- **Exercise objective**: Reproduce the entries verbatim, starting at the line that contains "Task: Focus the search keyword input field" and continuing through the last line of the entries, with both ends included. Leave the pictures out of your reproduction.

- **Given information**:
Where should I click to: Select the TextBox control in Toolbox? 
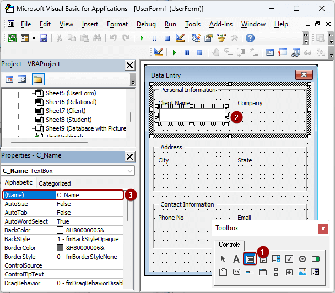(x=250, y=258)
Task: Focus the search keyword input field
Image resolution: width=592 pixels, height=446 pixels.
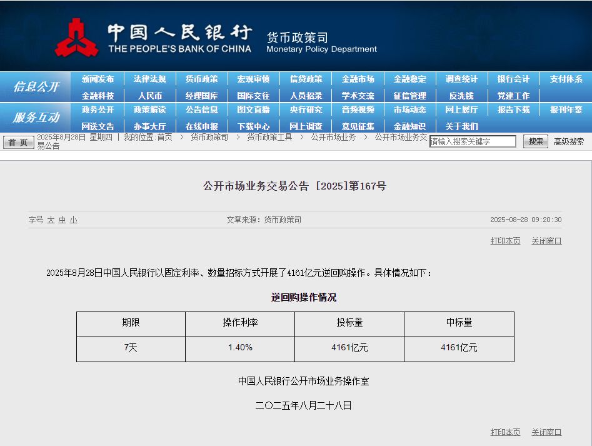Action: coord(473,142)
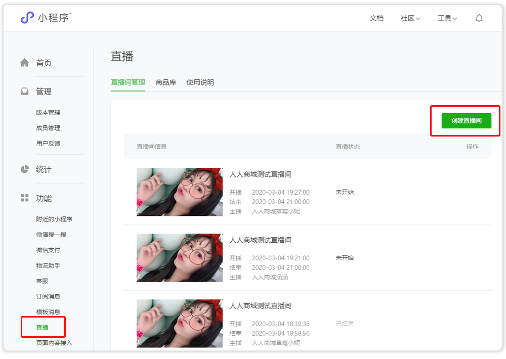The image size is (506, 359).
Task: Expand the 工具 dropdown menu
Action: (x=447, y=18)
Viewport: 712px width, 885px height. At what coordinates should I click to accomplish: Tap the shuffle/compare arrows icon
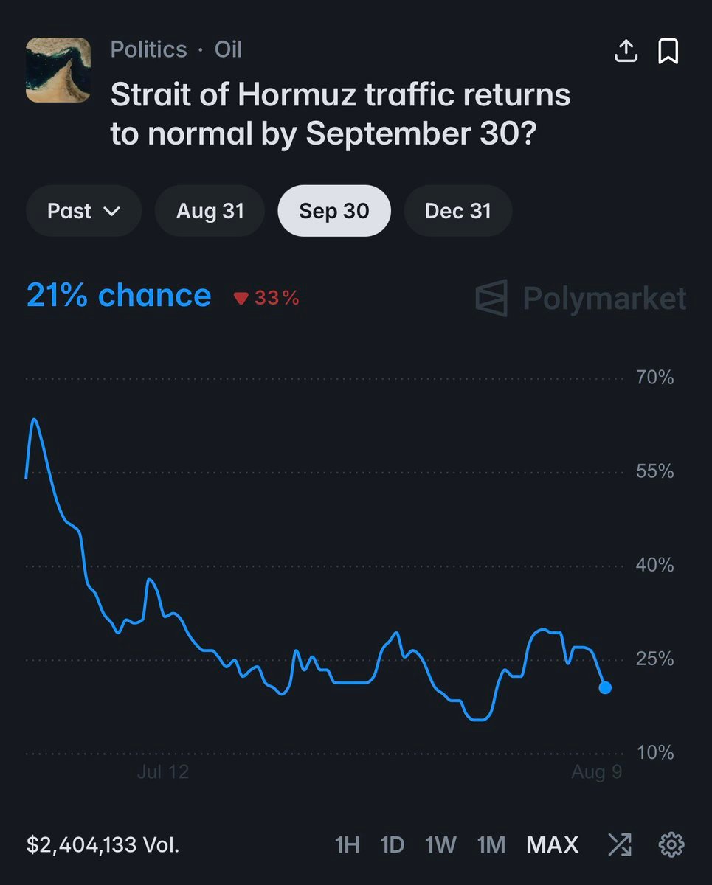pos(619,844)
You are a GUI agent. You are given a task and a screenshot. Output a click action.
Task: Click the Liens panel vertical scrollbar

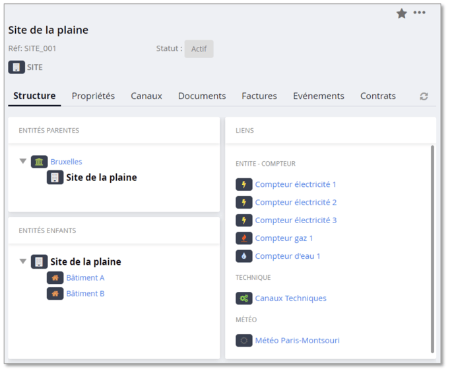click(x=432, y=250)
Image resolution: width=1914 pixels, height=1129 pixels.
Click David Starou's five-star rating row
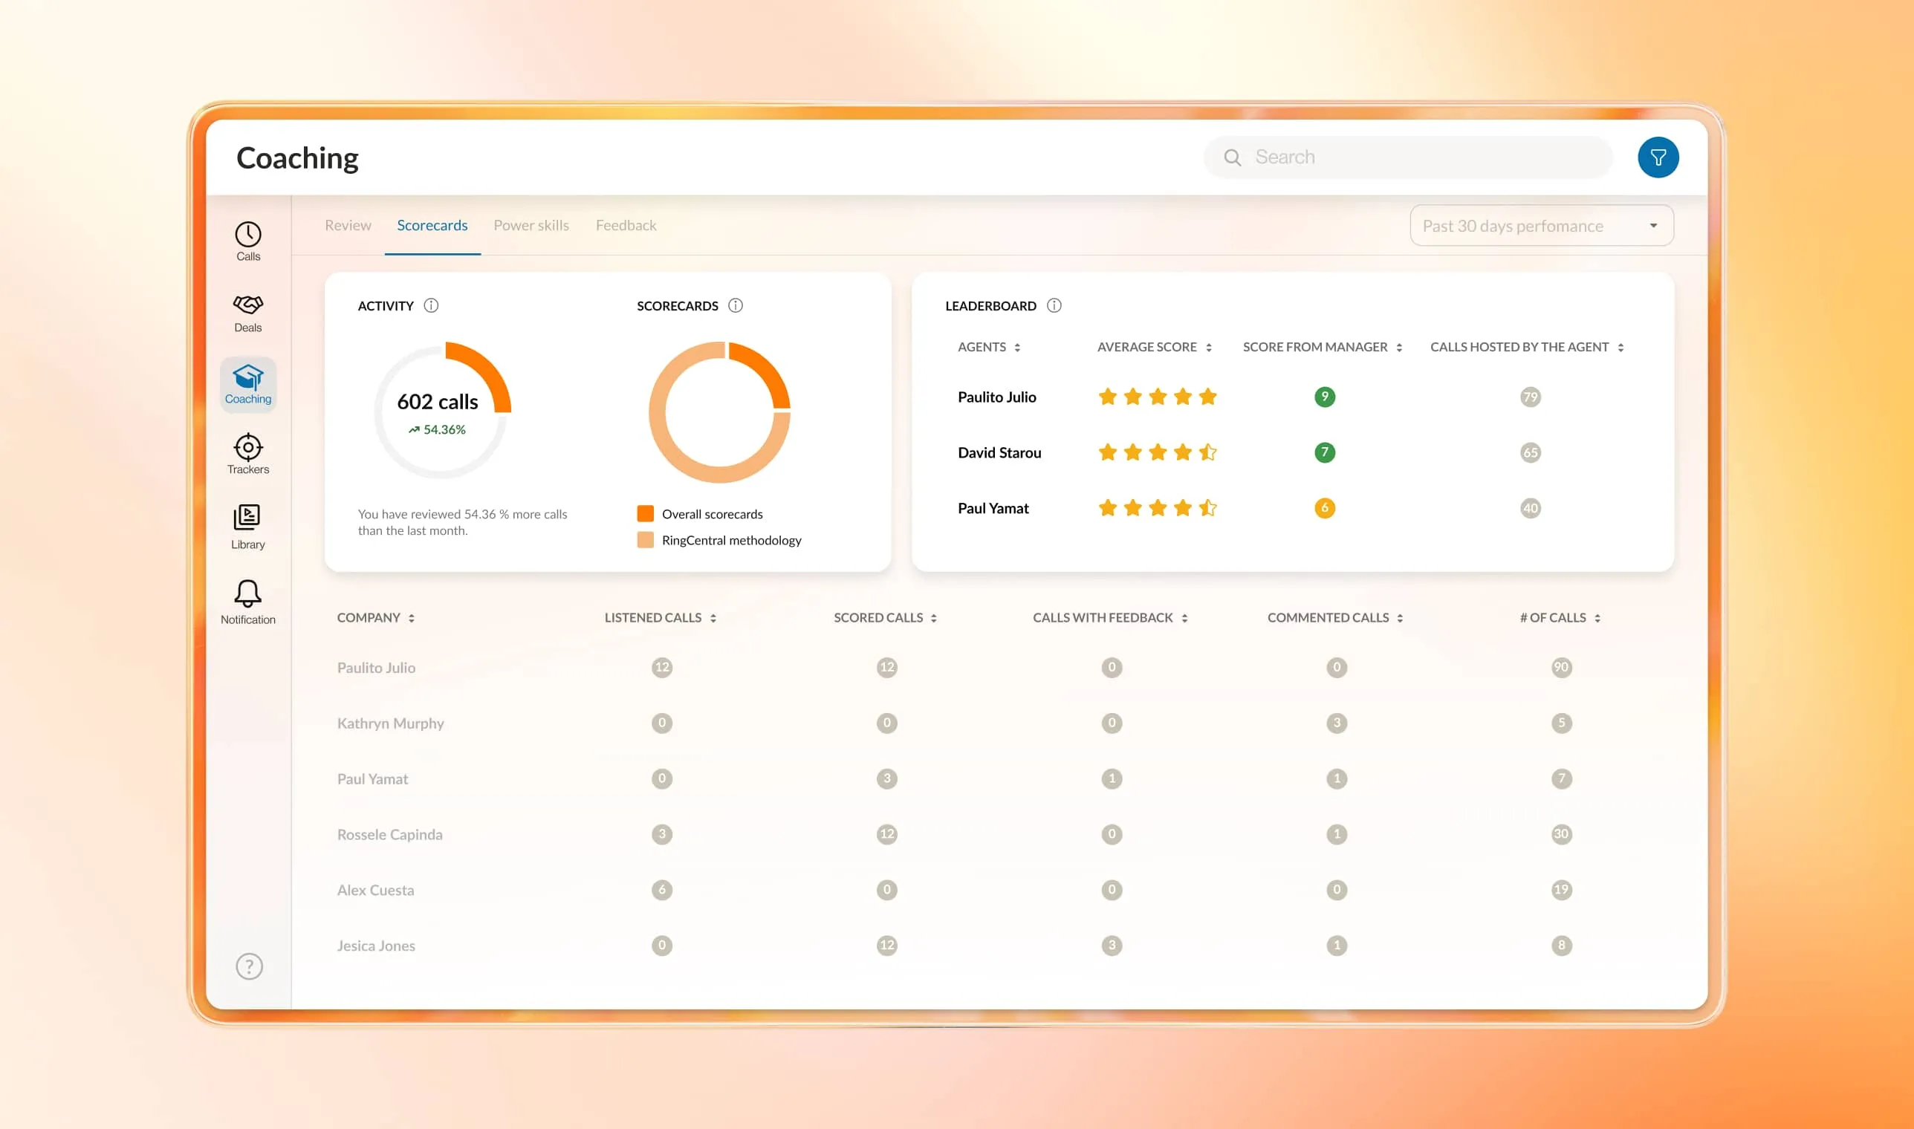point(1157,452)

- **Solution below**:
Task: Focus the search keyword input field
Image resolution: width=592 pixels, height=446 pixels.
Action: coord(473,142)
The image size is (506, 359).
Task: Expand the 工具 dropdown menu
Action: (x=447, y=18)
Viewport: 712px width, 885px height. At what coordinates should I click to accomplish: Tap the shuffle/compare arrows icon
pos(619,844)
You are a GUI agent. You are given a task and a screenshot. Output a click action.
Task: Click the Liens panel vertical scrollbar

click(x=432, y=250)
Image resolution: width=1914 pixels, height=1129 pixels.
Click David Starou's five-star rating row
point(1157,452)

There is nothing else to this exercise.